Why are liberals making such bad arguments for Medicare for All?

For some time now, the standard pro-Medicare for All refrain, when anyone asks about how it would be paid for, is “how come you don’t ask conservatives how war will be paid for?”

Just yesterday, liberals seemed jubilant that celebrity Congresswoman Alexandria Ocasio Cortez is giving voice to just that line of argument. She asked on CNN how the US can pay for “unlimited war” but even question how a massive health care overall will be paid for.

At first glance, that appears to be a kill-two-birds-with-one-stone argument. It exposes the hypocrisy of conservatives who claim to be fiscally responsible but have no qualms about piling on debt when it comes to their priorities: tax cuts and war. Second, and I suspect more to the point, this line of argument is an attempt to focus the debate on the benefits of Medicare for All rather than what is likely to be a eye-popping price tag.

It is fine to draw attention to Republican hypocrisy. It’s also fine to focus on the benefits of a proposed system. But doing so as exclusively a way to avoid talking about the cost of such a system is a very bad idea for two reasons: first, it makes progressives into the thing we claim to despise: irresponsible borrow-and-spend hacks who don’t care about the fact that the interest on the national debt alone is already greater than any non-defense discretionary spending.

And secondly, the point about comparing health spending to war spending is one of the worst, least thought out, no good, very bad, terrible, horrible argument to make for anyone who actually wants to make a case for single payer health care. It is a dishonest argument.

Let’s take the second point first. Below are the figures of how much the US spends on each of these categories: war and Medicare.

-------------------------

--- Task instructions ---
1. In the opinion piece on arguments for Medicare for All, what two priorities does the writer say conservatives have no qualms about piling on debt for?
2. Extend the opinion piece on arguments for Medicare for All, starting after its final sentence.

--- Supplied data ---

-------------------------

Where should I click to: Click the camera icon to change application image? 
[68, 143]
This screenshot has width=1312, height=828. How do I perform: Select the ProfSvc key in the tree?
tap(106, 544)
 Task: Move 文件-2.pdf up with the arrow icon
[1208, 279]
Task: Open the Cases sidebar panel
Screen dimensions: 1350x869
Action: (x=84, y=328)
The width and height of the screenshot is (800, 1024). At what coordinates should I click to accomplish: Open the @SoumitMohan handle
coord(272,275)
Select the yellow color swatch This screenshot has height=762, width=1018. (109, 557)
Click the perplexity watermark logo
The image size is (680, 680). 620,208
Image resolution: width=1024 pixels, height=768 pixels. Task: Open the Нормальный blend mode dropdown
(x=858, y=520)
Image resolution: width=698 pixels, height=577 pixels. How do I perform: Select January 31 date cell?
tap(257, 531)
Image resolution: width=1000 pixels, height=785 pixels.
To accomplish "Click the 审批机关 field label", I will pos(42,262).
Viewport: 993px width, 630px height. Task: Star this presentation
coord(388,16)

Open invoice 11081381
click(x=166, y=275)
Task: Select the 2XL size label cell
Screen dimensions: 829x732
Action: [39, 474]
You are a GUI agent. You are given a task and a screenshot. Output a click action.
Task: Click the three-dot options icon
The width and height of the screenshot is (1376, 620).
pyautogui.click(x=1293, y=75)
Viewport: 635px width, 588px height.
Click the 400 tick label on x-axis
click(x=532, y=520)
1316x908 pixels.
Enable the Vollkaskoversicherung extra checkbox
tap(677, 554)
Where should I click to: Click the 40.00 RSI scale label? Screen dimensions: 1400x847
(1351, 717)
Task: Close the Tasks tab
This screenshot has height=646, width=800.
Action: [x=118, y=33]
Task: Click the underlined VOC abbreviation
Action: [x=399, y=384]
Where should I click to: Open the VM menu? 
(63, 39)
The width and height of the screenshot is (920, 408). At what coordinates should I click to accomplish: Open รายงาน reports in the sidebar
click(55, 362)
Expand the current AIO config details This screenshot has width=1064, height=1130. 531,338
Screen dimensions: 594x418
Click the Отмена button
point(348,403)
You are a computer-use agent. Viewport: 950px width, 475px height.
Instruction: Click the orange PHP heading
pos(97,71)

-------------------------

--- Answers below ---
1. Tax cuts and war.

2.
In September 2018, Congress approved the latest defense budget, and it was a staggering, mindblowing $717 billion. Of this amount, $686 billion is allocated to the Department of Defense. And yes, for those of you about to bust outrage, this includes funding for the overseas wars (known formally in the budget as OCOs, or Overseas Contingency Operations).

Do you want to know what total Medicare outlays are presently? It is almost a dollar-for-dollar match with the total defense spending above. In 2018, total Medicare outlays were budgeted at $718 billion, and although of this $600 billion was actually incurred by the federal government - the rest was offset by premiums and copays paid by beneficiaries - under a plan that would eliminate individual premiums and copays, the figure for comparison would be the $718 billion.

This is just Medicare spending, by the way. It does not include state and federal spending on Medicaid, children’s health insurance program (SCHIP), subsidies on the Affordable Care Act exchanges, or the veterans administration. Those spending amounts are as follows:

That is a total health care spending of $1.43 trillion ($1.3 trillion if you exclude Medicare cost sharing). And that’s just government programs and subsidies, not including private health insurance, which Medicare for All also seeks to replace.

Yes, Medicare has a dedicated funding stream (namely a payroll tax), and so it doesn’t add to the deficit. But that doesn’t mean money isn’t spent.

By constantly drawing attention to defense spending and war, progressives are opening the door for Republicans and conservatives to tie health care spending to defense spending in order to embarrass us. It would be too easy for right wing conservatives to force a vote on limiting spending for Medicare for All to be no more than defense spending in any given year. It would be too easy because progressives themselves are stupidly making the argument that it should get the same funding priority and mechanism as war and defense.

It would be too easy to expose the invocation of defense spending and war spending as a fraudulent, dishonest argument in favor of health care spending because, let’s face it, that is exactly what it is: a dishonest, fraudulent argument.

We need to spend money no health care. However we reform and improve the system, we need to spend money. We need to control costs, but we need to talk about spending money. Liberals need to stop chickening out of the conversation about the cost of our proposals. We need to be excited about the benefits and be honest about the costs. As President Obama would remind us, the American people can be convinced of the need to invest if they can be assured that we are good stewards of their money.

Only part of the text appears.